To try it out on two monodisperse drop images just run circle_finder from the command line within the downloaded directory. (The images are included)

GUI for finding circles in an image, and determining their radii (e.g. drops)
Image analysis involves three steps
1. Loading images from disc
2. Conditioning images to:
-enhance the circles and remove background
-if necessary resize such that the largest drop radius is smaller
than 255
-select sub-region for circle analysis by zooming and moving within
the enhanced output image (the one on the right!)
3. Selecting appropriate parameters for:
- the range of radii
- the range thicknesses of the circles' arcs
- the depth of the search in terms of either
-the merit, a number from 1 (best fit) to 0 (worst fit), or
-the number of found circles

Analyzing an image produces TWO additional figures
1. "outline" after hitting "outline" in the control GUI "circle_finder"
There are two panels:
-left: the conditioned image using a gaussian mask of given size in
conv2 to flatten the image and enhance contrast
-right: the BW image using a a given threshold
There are three types of GUI input:
-slider for the mask size is set (should be comparable to the line width)
-slider for the threshold value for turning the convolved output image into
a BW image suitable for circle finding
-edit field for imresize factor for reducing image size. The maximum circle radius
should be smaller than 255. Program works best and fastest for
range of radii between 10 and 40. Large numbers of circles can take
up to a minute to process.
To reduce the search use zooming and panning for the right panel
2. "data" after hitting "search" in the control GUI "circle_finder"
This figure has three panels:
-the original image with the centers marked according to the
quality of the fit. Worse fits are larger red markers, better
are smaller blue markers
-the dependence of merit on the order of found circles, using the
same color-coding scheme
-the histogram of the circle radii.
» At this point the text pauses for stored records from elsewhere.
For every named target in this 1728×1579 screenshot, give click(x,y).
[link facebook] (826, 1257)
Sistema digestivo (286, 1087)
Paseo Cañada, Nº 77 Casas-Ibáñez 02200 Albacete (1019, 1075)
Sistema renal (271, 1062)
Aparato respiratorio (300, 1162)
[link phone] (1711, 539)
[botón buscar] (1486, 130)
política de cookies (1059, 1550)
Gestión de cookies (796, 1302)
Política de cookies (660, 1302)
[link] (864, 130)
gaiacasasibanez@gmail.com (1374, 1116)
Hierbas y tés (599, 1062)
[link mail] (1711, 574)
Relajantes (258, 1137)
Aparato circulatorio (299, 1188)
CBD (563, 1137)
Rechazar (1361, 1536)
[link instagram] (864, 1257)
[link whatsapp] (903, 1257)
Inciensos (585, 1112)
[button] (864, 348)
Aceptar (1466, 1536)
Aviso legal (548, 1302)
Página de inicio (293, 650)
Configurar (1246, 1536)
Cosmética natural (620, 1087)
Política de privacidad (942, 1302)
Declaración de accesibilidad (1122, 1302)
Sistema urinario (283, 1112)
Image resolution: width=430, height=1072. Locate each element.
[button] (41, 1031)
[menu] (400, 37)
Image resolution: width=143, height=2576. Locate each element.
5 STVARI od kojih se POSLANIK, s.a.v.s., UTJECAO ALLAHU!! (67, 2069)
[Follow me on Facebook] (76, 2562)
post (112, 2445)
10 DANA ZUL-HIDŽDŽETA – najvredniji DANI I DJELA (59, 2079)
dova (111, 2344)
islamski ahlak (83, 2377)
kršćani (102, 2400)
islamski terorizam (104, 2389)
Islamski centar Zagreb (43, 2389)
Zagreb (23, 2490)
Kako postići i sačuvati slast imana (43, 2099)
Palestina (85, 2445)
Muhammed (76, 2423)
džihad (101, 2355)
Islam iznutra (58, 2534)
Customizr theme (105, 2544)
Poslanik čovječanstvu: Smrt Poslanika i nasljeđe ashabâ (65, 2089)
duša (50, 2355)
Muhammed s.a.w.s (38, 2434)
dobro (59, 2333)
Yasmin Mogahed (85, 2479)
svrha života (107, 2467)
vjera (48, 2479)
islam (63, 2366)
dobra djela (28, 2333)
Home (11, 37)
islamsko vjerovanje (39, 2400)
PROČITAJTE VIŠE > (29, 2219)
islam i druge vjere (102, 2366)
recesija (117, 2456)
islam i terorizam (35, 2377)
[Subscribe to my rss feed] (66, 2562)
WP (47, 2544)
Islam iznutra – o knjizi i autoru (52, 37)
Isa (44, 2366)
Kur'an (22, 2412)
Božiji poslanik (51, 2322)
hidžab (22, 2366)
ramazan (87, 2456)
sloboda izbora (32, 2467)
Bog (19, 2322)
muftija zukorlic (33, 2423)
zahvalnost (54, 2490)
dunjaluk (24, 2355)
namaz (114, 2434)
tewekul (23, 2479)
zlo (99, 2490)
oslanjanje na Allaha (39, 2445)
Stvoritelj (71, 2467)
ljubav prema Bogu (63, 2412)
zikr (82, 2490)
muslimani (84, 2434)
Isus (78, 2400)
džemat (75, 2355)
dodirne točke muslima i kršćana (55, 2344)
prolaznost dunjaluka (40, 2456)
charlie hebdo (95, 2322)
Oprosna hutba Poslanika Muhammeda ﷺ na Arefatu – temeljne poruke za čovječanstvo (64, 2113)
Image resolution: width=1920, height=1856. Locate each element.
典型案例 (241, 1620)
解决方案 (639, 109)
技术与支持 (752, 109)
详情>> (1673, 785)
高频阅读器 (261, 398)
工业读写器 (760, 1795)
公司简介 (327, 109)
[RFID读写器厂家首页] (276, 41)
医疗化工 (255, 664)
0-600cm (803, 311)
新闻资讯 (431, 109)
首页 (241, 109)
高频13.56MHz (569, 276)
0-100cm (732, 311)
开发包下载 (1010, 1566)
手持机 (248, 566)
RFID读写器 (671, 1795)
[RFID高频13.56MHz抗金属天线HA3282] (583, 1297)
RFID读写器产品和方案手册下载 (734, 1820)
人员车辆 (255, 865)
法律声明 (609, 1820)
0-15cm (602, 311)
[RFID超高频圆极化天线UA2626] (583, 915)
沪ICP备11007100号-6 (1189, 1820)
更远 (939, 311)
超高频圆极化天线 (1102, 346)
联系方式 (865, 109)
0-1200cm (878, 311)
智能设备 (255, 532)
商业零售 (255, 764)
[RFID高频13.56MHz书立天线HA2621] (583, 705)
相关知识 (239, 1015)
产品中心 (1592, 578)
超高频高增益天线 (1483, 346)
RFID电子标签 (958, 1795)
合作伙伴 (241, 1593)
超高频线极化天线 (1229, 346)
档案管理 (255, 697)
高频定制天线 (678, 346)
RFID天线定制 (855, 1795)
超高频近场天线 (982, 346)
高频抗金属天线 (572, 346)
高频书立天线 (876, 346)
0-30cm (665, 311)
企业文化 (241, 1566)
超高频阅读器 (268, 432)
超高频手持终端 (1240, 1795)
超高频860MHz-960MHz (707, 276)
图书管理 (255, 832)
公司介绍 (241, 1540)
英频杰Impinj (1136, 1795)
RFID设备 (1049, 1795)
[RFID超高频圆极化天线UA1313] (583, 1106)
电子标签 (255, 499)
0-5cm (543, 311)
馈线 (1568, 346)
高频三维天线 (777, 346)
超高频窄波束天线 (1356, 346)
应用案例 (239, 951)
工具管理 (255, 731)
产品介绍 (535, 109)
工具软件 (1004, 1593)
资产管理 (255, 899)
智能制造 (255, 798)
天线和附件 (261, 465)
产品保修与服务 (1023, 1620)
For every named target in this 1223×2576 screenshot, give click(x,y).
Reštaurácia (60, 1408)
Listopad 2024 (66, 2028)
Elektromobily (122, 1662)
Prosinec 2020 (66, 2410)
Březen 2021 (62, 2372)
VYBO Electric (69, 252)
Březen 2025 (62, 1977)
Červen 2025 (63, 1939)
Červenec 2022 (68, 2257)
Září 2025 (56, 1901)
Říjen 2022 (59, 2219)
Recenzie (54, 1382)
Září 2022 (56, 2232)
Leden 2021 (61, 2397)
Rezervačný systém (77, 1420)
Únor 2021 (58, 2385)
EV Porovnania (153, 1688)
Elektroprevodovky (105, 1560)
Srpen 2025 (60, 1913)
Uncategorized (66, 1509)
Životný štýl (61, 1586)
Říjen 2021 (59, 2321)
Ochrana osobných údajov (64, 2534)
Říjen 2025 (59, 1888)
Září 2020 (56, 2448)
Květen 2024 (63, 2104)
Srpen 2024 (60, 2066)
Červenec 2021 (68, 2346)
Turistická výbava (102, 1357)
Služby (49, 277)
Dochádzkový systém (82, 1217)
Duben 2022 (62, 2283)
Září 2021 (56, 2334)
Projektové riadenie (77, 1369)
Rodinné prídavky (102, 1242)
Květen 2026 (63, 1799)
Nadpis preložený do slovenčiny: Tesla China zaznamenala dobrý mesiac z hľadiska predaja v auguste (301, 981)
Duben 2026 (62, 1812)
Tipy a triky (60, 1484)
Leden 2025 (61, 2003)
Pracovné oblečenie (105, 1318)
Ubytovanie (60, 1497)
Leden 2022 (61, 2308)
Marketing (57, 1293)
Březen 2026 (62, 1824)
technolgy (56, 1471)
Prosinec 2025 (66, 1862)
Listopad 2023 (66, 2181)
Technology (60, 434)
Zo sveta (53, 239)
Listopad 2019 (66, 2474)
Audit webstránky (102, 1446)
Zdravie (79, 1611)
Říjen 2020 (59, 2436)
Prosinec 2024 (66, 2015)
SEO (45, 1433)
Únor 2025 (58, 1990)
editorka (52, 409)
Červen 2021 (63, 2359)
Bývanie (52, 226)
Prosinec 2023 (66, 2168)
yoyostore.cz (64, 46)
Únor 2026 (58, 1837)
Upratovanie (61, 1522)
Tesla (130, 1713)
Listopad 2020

This can be in pixels, or by
setting the calibration in units (see below)
There are three types of GUI input for post processing:
-popup menu for selecting graphic overlaid on the input image, which
can be marker, inner radius, middle radius, outer radius, thickness,
order, circles or nothing
-edit field for setting the calibration factor used in the histograms
-slider for decreasing the set of displayed circles, where the
worst fits are dropped
-pushbutton for exporting the data to the caller (typically the
workspace). The data is in the form of a structure with fields for
x, y, radius, thickness, merit sorted in the order of fitting
quality. Note the exported data is the same subset that is
displayed AND has the calibration factor if possible
see find_circles for more information

More user notes:
*The search time increases with the image size and the radius size
-initially zoom to a smaller region of the outline image, panning
is also possible
-reduce the image size using the GUI in the outline figure
-use generous circle thicknesses, which results in larger merit
values for the fits
*To validate measurements
-verify visually that most of the circles have been found, i.e. the
search is deep enough and has not been prematurely cancelled.
-reduce the depth of the search using the number slider, and verify
that the histograms are unchanged, i.e. eliminate systematic errors
due to finding algorithm
-the inner radius is less dependent on the thickness
*Closing the data figure also exports the data structure
*You can open several circle_finders at once, and operate each
independently
*Changing the directory to one containing '*.jpg', '*.tif' or '*.bmp'
will process every file using default parameters in separate windows

tested & developed for MATLAB R2015a
3/23/15 Stephan Koehler, koehler.s.a@gmail.com

Citation pour cette source

Stephan Koehler (2024). circle_finder (https://www.mathworks.com/matlabcentral/fileexchange/50208-circle_finder), MATLAB Central File Exchange. Récupéré le .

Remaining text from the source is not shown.